Data visualization is a means to an end, not an end in itself. It’s merely a bridge connecting the messenger to the receiver and its limitations are framed by our own inherent irrationalities, prejudices, assumptions, and irrational tastes. All these factors can undermine the consistency and reliability of any predicted reaction to a given visualization, but that is something we can’t realistically influence.

All we can do is form a best judgment about where on the continuum of design style, from a pragmatic experience through to an emotive one, the purpose of our data visualization will be most suitably defined.
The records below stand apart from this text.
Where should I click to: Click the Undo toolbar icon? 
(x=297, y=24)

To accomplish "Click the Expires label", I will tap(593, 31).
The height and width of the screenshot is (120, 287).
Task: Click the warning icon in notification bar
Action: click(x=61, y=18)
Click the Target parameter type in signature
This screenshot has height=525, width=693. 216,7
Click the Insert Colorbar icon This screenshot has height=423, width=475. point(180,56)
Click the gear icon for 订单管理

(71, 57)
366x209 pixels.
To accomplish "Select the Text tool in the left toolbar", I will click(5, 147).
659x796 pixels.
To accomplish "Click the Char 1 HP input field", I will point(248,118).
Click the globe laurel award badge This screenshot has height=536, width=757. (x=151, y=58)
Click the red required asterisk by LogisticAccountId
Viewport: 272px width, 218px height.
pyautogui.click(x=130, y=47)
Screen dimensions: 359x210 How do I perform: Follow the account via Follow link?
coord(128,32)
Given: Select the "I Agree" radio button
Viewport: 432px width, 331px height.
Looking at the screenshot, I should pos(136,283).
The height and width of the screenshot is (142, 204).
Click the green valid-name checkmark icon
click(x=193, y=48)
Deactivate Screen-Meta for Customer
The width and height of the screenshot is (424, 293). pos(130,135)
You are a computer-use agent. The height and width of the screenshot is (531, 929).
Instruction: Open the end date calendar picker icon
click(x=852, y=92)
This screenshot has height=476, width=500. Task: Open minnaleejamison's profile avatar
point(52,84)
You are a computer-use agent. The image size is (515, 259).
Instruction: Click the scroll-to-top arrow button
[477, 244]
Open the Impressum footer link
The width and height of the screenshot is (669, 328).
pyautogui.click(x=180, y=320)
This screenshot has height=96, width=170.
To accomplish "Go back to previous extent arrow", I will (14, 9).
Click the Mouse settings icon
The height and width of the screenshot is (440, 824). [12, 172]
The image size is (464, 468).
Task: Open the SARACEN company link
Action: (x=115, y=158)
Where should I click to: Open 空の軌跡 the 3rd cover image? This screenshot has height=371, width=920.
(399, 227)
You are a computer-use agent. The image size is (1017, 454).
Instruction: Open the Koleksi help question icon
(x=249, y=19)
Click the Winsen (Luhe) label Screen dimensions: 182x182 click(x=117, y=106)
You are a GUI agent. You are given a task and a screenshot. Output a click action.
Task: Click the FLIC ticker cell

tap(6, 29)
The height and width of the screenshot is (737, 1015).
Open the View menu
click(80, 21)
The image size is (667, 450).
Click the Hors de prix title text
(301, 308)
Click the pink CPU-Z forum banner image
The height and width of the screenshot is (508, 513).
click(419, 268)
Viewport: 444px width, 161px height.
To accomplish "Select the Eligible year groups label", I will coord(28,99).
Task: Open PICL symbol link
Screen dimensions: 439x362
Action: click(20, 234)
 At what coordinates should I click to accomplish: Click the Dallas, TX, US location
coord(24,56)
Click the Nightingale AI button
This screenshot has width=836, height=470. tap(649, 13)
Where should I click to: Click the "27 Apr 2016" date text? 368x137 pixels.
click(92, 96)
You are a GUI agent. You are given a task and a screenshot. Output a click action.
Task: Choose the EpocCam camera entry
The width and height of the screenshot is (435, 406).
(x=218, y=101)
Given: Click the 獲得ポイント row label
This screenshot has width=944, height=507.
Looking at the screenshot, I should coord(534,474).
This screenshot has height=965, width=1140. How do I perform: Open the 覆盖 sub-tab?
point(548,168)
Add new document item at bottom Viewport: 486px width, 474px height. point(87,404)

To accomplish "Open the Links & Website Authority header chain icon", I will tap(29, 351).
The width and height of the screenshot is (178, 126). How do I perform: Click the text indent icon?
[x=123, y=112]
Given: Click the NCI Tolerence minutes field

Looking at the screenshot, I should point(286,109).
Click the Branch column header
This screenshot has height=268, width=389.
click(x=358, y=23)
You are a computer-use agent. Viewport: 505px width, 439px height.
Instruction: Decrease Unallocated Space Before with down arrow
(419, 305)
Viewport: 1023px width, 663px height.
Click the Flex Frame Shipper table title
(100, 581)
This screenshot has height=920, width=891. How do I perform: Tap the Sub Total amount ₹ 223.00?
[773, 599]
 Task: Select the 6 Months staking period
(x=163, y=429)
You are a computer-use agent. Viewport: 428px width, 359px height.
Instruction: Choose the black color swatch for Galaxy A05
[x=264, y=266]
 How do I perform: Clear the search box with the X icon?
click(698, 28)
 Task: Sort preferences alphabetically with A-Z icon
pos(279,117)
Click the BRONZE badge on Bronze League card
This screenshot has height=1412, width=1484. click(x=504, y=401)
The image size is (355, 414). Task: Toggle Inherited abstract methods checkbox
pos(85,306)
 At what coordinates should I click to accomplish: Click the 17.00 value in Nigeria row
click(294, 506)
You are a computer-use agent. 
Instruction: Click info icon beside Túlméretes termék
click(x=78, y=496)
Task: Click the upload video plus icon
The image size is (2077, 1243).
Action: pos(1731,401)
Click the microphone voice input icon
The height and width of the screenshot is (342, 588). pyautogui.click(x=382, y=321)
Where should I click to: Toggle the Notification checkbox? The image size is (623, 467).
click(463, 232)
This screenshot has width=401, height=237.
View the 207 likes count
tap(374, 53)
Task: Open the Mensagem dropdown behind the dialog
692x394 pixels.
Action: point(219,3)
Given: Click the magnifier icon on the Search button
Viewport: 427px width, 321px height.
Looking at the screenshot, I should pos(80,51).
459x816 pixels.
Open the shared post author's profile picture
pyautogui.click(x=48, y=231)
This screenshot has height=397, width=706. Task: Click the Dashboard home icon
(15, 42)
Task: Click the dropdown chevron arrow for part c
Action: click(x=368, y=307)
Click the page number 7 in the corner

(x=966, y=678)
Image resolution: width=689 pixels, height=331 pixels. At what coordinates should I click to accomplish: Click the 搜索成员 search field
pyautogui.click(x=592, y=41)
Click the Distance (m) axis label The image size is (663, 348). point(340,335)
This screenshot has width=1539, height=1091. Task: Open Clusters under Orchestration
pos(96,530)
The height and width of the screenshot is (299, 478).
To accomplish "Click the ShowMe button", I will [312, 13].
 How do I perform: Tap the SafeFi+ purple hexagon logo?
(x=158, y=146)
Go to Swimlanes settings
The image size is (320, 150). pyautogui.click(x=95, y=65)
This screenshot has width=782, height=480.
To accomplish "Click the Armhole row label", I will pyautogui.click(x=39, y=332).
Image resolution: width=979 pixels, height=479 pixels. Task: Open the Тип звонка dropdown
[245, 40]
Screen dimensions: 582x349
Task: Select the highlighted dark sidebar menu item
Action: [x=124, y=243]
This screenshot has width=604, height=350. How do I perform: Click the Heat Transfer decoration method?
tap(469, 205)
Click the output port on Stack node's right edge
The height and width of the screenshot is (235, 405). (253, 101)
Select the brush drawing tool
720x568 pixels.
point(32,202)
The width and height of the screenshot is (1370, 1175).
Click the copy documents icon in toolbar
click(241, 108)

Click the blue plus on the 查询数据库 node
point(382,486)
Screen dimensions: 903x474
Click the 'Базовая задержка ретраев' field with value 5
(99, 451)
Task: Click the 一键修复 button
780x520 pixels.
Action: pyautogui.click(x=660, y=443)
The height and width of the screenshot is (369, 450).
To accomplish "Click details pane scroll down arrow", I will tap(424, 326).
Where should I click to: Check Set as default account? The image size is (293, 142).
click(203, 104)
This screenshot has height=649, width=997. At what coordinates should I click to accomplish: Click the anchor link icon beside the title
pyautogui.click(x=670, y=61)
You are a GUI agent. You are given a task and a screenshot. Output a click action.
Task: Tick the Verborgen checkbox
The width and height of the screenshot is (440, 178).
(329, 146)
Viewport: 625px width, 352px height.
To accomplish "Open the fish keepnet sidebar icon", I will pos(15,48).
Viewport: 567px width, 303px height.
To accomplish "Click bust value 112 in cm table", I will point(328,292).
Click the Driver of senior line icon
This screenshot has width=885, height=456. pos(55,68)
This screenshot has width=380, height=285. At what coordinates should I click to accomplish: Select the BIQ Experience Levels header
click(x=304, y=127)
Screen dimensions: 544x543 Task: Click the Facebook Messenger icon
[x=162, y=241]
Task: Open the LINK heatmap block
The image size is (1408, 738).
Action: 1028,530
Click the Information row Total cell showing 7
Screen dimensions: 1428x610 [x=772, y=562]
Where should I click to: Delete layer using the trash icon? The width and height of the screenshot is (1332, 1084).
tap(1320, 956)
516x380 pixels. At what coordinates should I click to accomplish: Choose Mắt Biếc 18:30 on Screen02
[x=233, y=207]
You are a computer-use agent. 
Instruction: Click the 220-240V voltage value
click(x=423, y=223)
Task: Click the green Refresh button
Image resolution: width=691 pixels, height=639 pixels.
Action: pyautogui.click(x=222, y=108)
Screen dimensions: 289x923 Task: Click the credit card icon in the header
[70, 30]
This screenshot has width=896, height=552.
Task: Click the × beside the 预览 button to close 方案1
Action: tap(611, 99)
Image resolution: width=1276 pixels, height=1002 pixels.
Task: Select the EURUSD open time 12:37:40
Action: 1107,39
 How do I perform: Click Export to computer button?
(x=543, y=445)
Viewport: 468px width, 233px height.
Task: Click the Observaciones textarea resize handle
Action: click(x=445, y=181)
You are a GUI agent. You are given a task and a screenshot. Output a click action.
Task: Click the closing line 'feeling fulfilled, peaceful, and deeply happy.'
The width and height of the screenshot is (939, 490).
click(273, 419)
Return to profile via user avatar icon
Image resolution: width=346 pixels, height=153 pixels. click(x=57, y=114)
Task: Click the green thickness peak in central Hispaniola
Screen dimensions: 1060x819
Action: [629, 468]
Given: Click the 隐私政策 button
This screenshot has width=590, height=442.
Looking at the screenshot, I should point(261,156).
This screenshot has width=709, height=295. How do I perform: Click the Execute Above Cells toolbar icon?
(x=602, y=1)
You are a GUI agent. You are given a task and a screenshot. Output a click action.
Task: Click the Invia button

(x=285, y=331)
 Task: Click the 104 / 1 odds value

The ultimate responsibility for what happens beyond the visualization engagement sits with the reader or the user.

Key factors surrounding a visualization project The following is a quotation from Edward Tufte’s book, The Visual Display of Quantitative Information:

“Most principles of design should be greeted with some skepticism… we may come to see only through the lenses of word authority rather than with our own eyes.”

While establishing the purpose of the visualization project sets the desired tone of the design and its function, there are inevitably many other factors that will have a significant influence on the shape and direction of our visualization design.

It is especially important to identify and recognize the impact of the contextual conditions, within and around your project that will affect what you can and can’t achieve and how you might achieve it.

This list of factors may seem quite obvious and fairly rudimentary, but if we wish to eradicate the likelihood of misjudgments or misunderstandings, and maximize the efficiency and effectiveness of the process, we need to nail them early on.

There is simply no point waiting until it is too late to consider these, because by then you will have already followed a certain path and spent valuable time and resources on your work.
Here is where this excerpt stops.